The job is to find each line in the entries holding the string "cookies" and copy that line.

+ + + + +

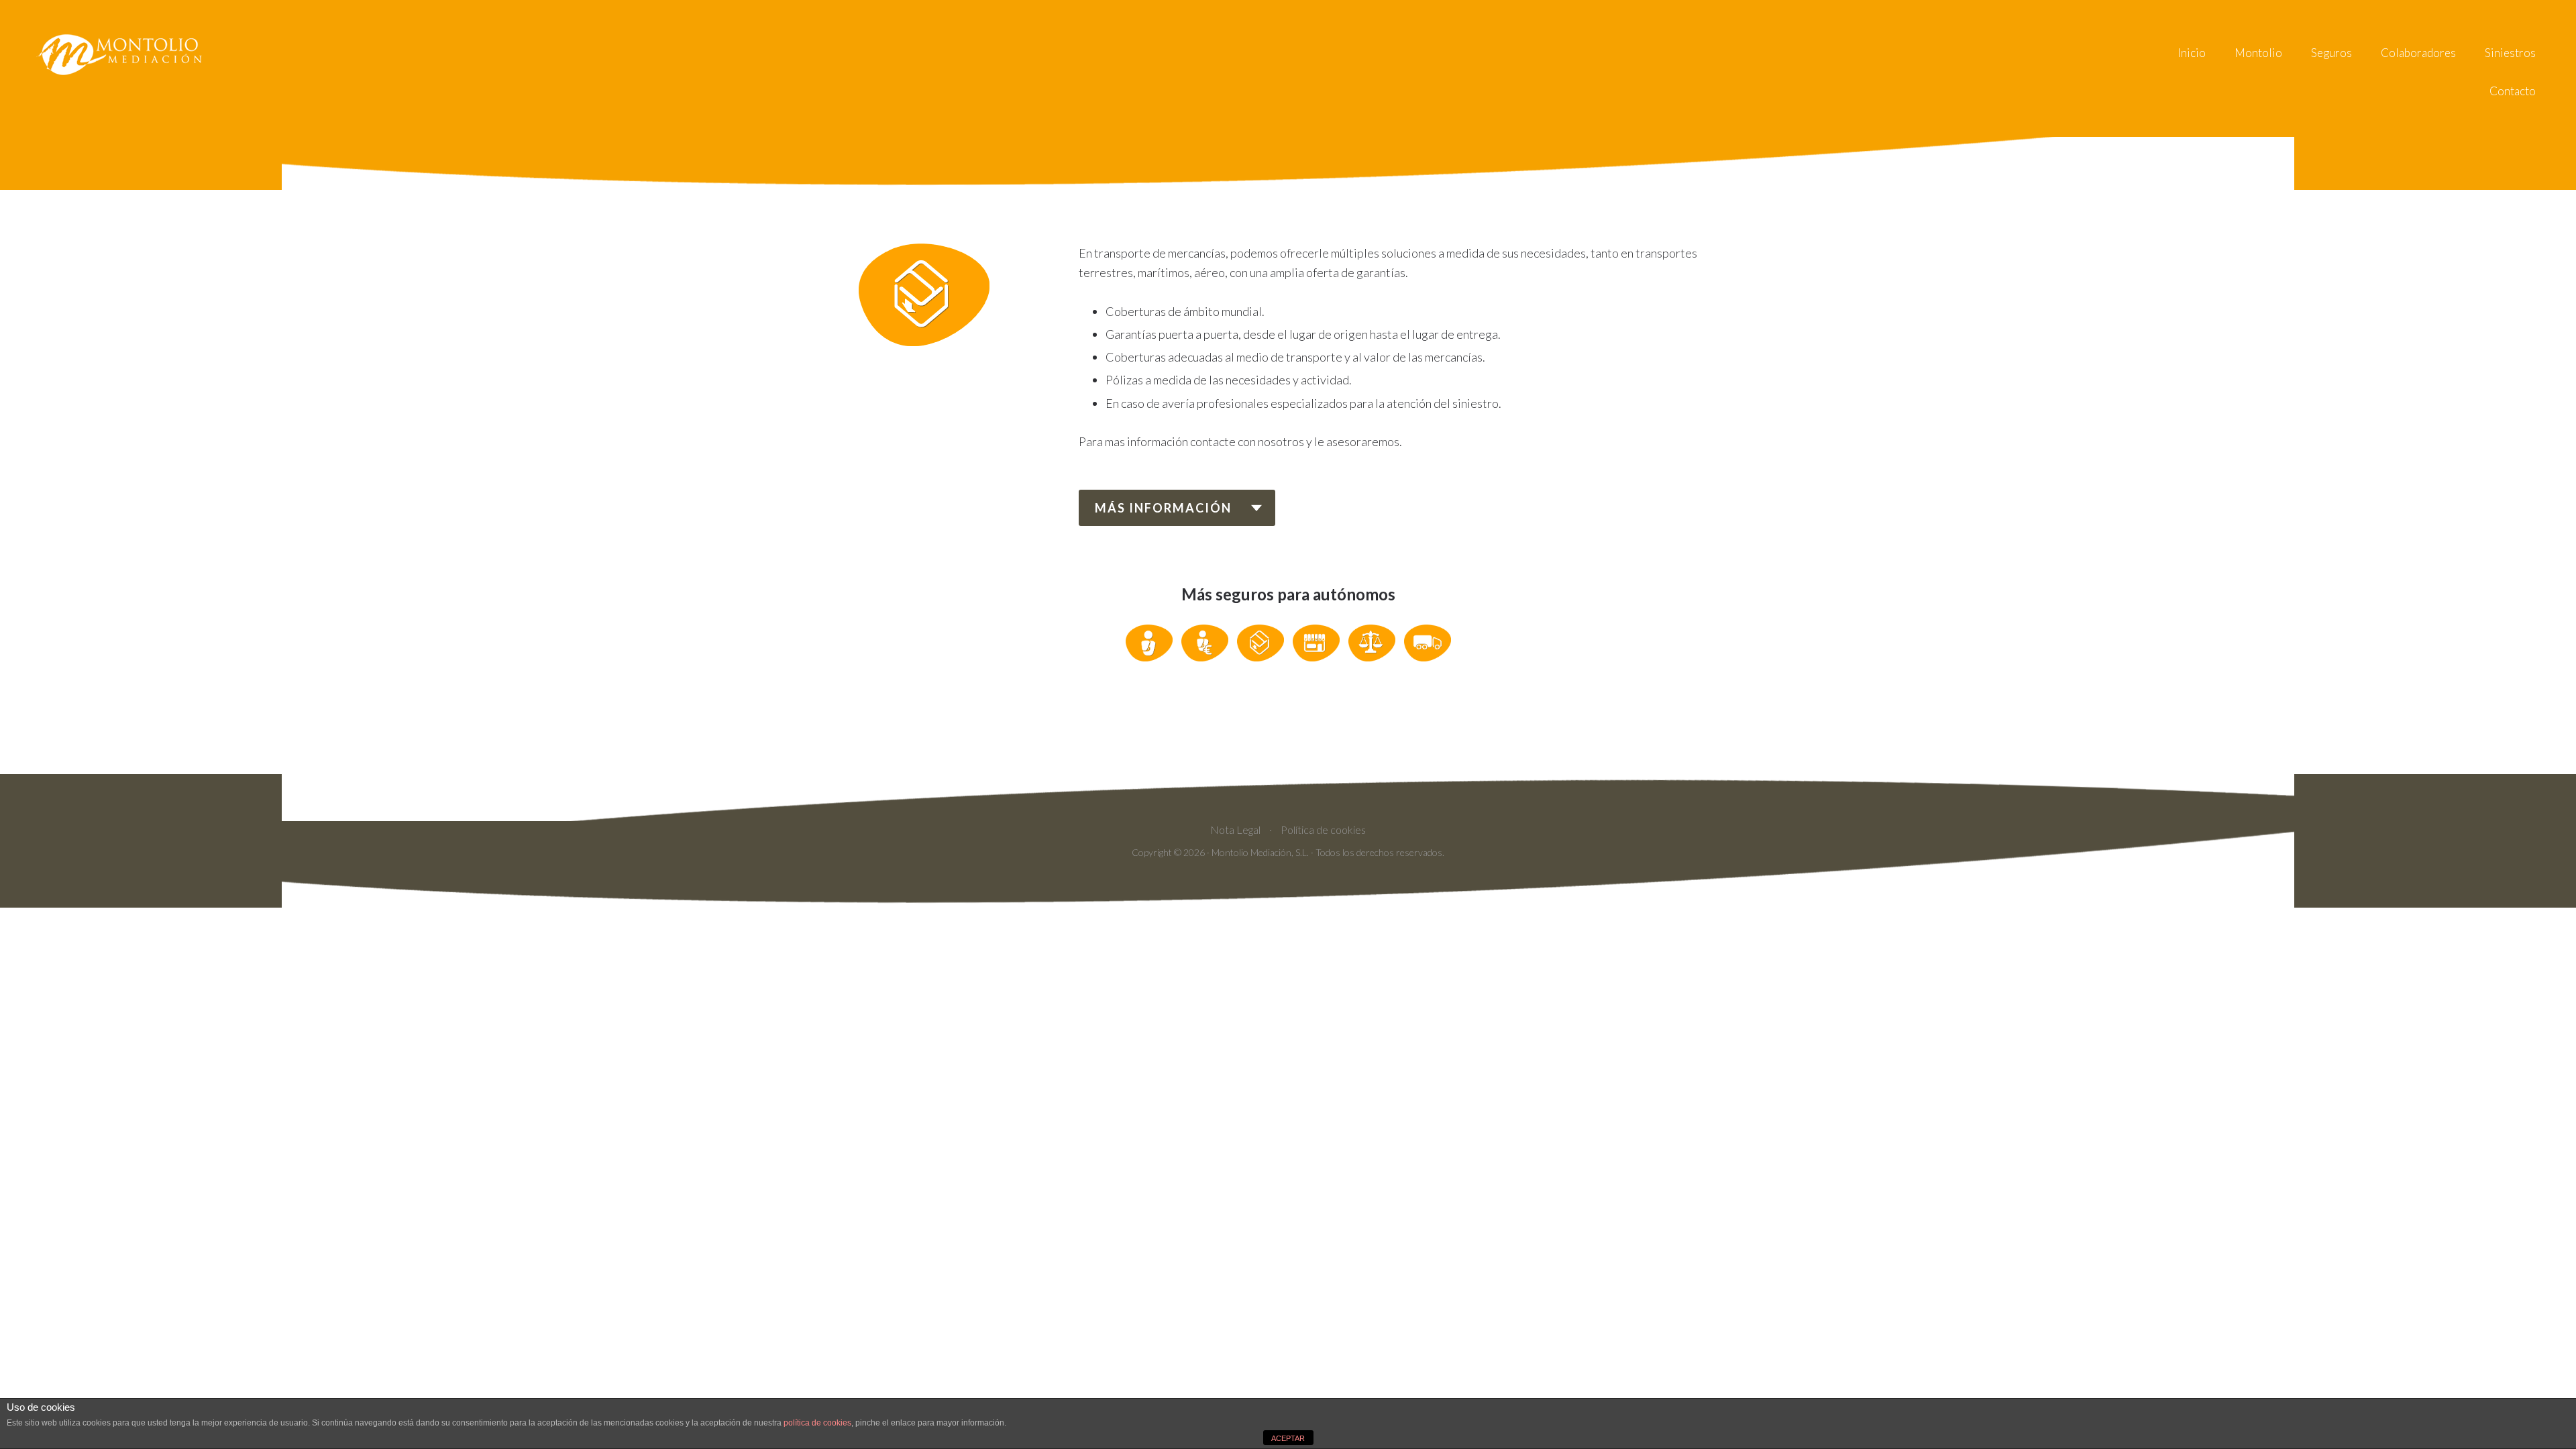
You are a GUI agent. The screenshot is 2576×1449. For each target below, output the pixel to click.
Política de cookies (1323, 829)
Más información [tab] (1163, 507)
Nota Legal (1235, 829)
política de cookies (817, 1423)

+ + + + +

- **Your solution**
Política de cookies (1323, 829)
política de cookies (817, 1423)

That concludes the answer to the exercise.